Dergelijke analyses waren in het verleden moeilijk omdat oudere technieken de vernietiging van enkele van de verffragmenten vereisten. Meer recentelijk, studies die microscopische hoeveelheden verf gebruiken of zelfs volledig niet-invasieve studies zoals verschillende soorten spectrometrie, digitale microscopie, röntgenstralen fluorescentie, spectrale reflectie en röntgendiffractie zijn met succes gebruikt om de gebruikte mineralen op te splitsen en het type en de behandeling van de pigment.

Bronnen

  • Bu K, Cizdziel JV en Russ J. 2013. De bron van ijzeroxide pigmenten die worden gebruikt in Pecos River Style Rock Paints.Archeometrie 55(6):1088-1100.
  • Buti D, Domenici D, Miliani C, García Sáiz C, Gómez Espinoza T, Jímenez Villalba F, Verde Casanova A, Sabía de la Mata A, Romani A, Presciutti F et al. 2014. Niet-invasief onderzoek van een pre-Hispanic Maya screenfold-boek: de Madrid Codex.
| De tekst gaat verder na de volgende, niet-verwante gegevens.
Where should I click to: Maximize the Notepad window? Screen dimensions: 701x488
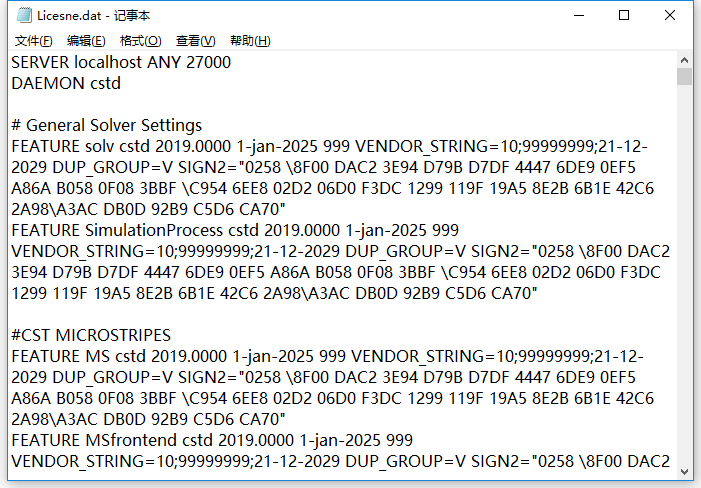(x=624, y=16)
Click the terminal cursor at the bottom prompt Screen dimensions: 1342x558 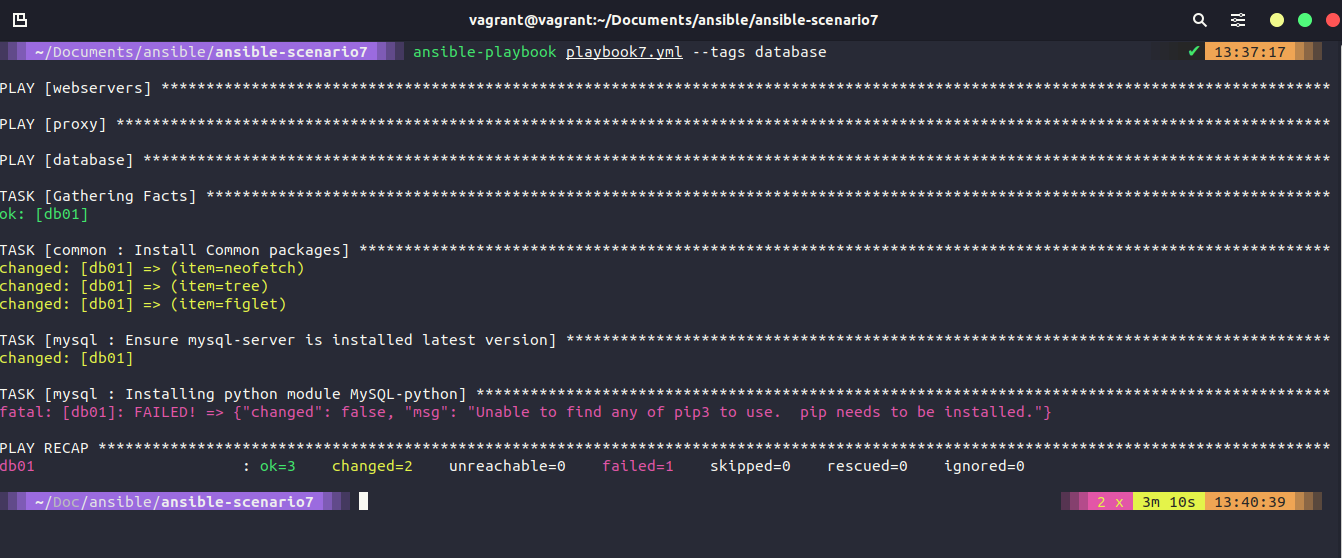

Journal of Archaeological Science 42(0):166-178.
  • Cloutis E, MacKay A, Norman L en Goltz D. 2016. Identificatie van pigmenten van historische kunstenaars met behulp van spectrale reflectie en röntgendiffractie-eigenschappen I. IJzeroxide en oxyhydroxide-rijke pigmenten.Journal of Near Infrared Spectroscopy 24(1):27-45.
  • Dayet L, Le Bourdonnec FX, Daniel F, Porraz G en Texier PJ. 2015. Okerkleurige herkomst- en inkoopstrategieën tijdens het middensteentijdperk bij Diepkloof Rock Shelter, Zuid-Afrika.Archeometrie: n.v.t. n.v.t.
  • Dayet L, Texier PJ, Daniel F en Porraz G. 2013. Okerkleurige bronnen uit de Midden-steentijdsequentie van Diepkloof Rock Shelter, Western Cape, Zuid-Afrika.Journal of Archaeological Science 40(9):3492-3505.
  • Duarte CM. 2014. Rode oker en schelpen: aanwijzingen voor de menselijke evolutie.Trends in ecologie en evolutie 29(10):560-565.
  • Eiselt BS, Popelka-Filcoff RS, Darling JA en Glascock MD. 2011. Hematietbronnen en archeologische okers van Hohokam en O''hamham-locaties in centraal Arizona: een experiment in type-identificatie en karakterisering.Journal of Archaeological Science 38(11):3019-3028.
  • Erdogu B en Ulubey A. 2011. Kleurensymboliek in de prehistorische architectuur van centraal Anatolië en Raman Spectroscopisch onderzoek van rode oker in Chalcolithic Çatalhöyük.Oxford Journal Of Archaeology 30(1):1-11.
  • Henshilwood C, D'Errico F, Van Niekerk K, Coquinot Y, Jacobs Z, Lauritzen S-E, Menu M en Garcia-Moreno R. 2011. Een 100.000 jaar oude okerverwerkingsworkshop in Blombos Cave, Zuid-Afrika. Wetenschap 334:219-222.
  • Moyo S, Mphuthi D, Cukrowska E, Henshilwood CS, van Niekerk K en Chimuka L. 2016. Blombos-grot: differentiatie in het middensteentijdperk via FTIR, ICP OES, ED XRF en XRD.Quartair Internationaal 404, deel B: 20-29.
  • Rifkin RF. 2012. Verwerking van oker in het middensteentijdperk: het testen van de inferentie van prehistorisch gedrag uit realistisch afgeleide experimentele gegevens.Journal of Antropologische Archeologie 31(2):174-195.
  • Roebroeks W, Sier MJ, Kellberg Nielsen T, De Loecker D, Pares JM, Arps CES en Mucher HJ. 2012. Gebruik van rode oker door vroege Neanderthalers. Proceedings van de National Academy of Sciences 109(6):1889-1894.
  • Villa P, Pollarolo L, Degano I, Birolo L, Pasero M, Biagioni C, Douka K, Vinciguerra R, Lucejko JJ en Wadley L. 2015. Een mengsel van melk en okerkleurige verf, 49.000 jaar geleden gebruikt in Sibudu, Zuid-Afrika.EEN 10 (6): e0131273.